In the Joliette area:
- the FRAC (regional fund of contemporary art) headquarters is a tremendous little building that holds much more exhibition space than I would have expected from the outside.
- the J1 (a former port warehouse now an arts space) was closed so I can't comment. Was open with an exhibition in spring and will be open again in Autumn.

- the Château Borely (18th century classical palace near the Prado beaches) has been restored and looks absolutely gorgeous. Plus, it holds what is probably the best museum of decorative arts I've seen - not too big, and impeccably done.

- the Musée Cantini, a surprisingly good collection of modern art (if small) in a newly restored 18th century classical palace in the centre

- the Palais Longchamp (19th century eclectic palace with a spectacular portico) was beautifully restored and it hosts the Grand Atelier du Midi exhibition, which is very good (I've seen both the half there and the half from the Musée Granet in Aix). Will probably revert to being the arts museum of the city, when the exhibition is closed.

- the Cours Julien square was redone not as extensively as I imagined but the essentials were covered. The area is very successful, when I went there Saturday night the restaurants were full and a stage was set for music and a DJ set which really got the people dancing.

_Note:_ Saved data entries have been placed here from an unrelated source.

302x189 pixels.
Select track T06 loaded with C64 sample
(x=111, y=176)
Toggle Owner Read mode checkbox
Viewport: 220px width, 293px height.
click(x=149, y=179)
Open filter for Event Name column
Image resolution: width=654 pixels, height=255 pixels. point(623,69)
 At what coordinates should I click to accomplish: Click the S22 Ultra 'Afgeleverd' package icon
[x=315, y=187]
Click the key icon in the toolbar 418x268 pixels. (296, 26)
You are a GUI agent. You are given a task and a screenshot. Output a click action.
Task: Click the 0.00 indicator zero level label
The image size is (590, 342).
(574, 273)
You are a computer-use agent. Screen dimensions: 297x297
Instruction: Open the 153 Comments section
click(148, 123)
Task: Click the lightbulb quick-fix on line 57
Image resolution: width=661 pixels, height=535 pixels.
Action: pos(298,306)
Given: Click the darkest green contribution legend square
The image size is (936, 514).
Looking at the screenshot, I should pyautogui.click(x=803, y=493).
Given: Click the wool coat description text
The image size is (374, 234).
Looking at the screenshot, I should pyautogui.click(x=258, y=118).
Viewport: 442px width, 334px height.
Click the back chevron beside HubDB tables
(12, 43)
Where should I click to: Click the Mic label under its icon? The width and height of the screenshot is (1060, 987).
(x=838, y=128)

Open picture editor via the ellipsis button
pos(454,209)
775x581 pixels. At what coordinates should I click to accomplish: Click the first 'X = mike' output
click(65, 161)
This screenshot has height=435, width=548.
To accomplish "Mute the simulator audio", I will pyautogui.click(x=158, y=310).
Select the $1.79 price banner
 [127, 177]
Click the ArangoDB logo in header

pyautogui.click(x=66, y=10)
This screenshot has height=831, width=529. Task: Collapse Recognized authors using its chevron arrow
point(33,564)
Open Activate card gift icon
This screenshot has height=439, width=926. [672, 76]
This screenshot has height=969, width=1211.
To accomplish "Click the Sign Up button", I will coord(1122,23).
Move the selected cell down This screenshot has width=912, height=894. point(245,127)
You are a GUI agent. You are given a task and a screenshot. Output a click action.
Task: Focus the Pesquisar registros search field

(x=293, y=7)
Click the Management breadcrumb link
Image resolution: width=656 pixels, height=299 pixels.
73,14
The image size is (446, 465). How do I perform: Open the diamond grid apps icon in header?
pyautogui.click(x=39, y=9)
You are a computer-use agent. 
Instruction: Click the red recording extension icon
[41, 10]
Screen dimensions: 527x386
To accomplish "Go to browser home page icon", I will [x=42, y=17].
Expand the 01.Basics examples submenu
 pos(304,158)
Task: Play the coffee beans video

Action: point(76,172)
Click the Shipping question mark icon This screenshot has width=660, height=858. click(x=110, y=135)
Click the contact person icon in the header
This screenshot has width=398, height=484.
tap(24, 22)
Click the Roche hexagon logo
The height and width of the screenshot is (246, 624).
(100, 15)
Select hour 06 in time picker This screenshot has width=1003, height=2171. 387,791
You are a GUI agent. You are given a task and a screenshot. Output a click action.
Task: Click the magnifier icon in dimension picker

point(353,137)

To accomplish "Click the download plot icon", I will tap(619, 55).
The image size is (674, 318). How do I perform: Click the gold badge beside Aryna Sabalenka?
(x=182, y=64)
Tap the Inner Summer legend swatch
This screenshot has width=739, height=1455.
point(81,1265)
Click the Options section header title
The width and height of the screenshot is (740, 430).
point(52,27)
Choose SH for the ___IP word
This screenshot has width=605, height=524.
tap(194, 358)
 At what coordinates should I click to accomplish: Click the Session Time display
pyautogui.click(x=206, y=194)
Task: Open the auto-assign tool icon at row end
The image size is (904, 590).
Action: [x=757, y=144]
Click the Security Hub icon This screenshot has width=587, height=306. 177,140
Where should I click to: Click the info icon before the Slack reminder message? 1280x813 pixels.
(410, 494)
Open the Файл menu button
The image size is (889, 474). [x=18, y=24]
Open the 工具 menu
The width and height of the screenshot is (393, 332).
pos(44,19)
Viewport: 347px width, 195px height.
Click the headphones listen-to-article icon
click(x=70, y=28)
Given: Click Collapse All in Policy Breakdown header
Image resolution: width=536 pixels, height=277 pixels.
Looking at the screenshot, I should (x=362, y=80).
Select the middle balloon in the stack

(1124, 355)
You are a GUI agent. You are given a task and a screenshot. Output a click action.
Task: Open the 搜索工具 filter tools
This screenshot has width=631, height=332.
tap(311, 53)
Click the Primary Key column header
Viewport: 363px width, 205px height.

Other works and facilities:

- the Friche de la Belle de Mai is an artistic colony in a former industrial site. It's a brilliant place in its own way. It's a pre-existing facility but one of the exhibition spaces (Tour Panorama) was built for 2013. The exhibitions I saw there were very good and I loved the library and the bar/restaurant. The area between the railway station and the Friche looks bad but I guess that's the point, they're trying to regenerate it.
- unrelated to the Cultural Capital are the works for the road tunnels at the Prado roundabout (which are thankfully almost done, the area will benefit a lot when it's all over), the 4 Septembre square (completed) and other such works that were making life difficult in the city last year. Oh and there's also the commercial centre bellow the Notre Dame de la Majeur, which I don't know when it's supposed to open but it looks half done at best.

A couple of places I didn't get to visit:
- MAC, the contemporary art museum; I saw it last year but for 2013 I understand it uses the space in a different configuration for one big temporary exhibition
- the arts centre at the top of the Cité Radieuse

One more thing. I was told at the Vieille Charité (a fantastic 17th century baroque complex in the oldest area of the city) that a good part of the collection of the Archeology Museum there was taken for the MUCEM. In the freed space there was an excellent temporary exhibition of the 10 contemporary artists that have won the prestigious Prix Ricard. Does anyone know what's going to happen there, after?
Where is exactly this building in Marseille? I've never saw this edifice.
A FRAC is a regional fund for contemporary art. Each region has one but not many have headquarters.
The water is still warm enough to swim?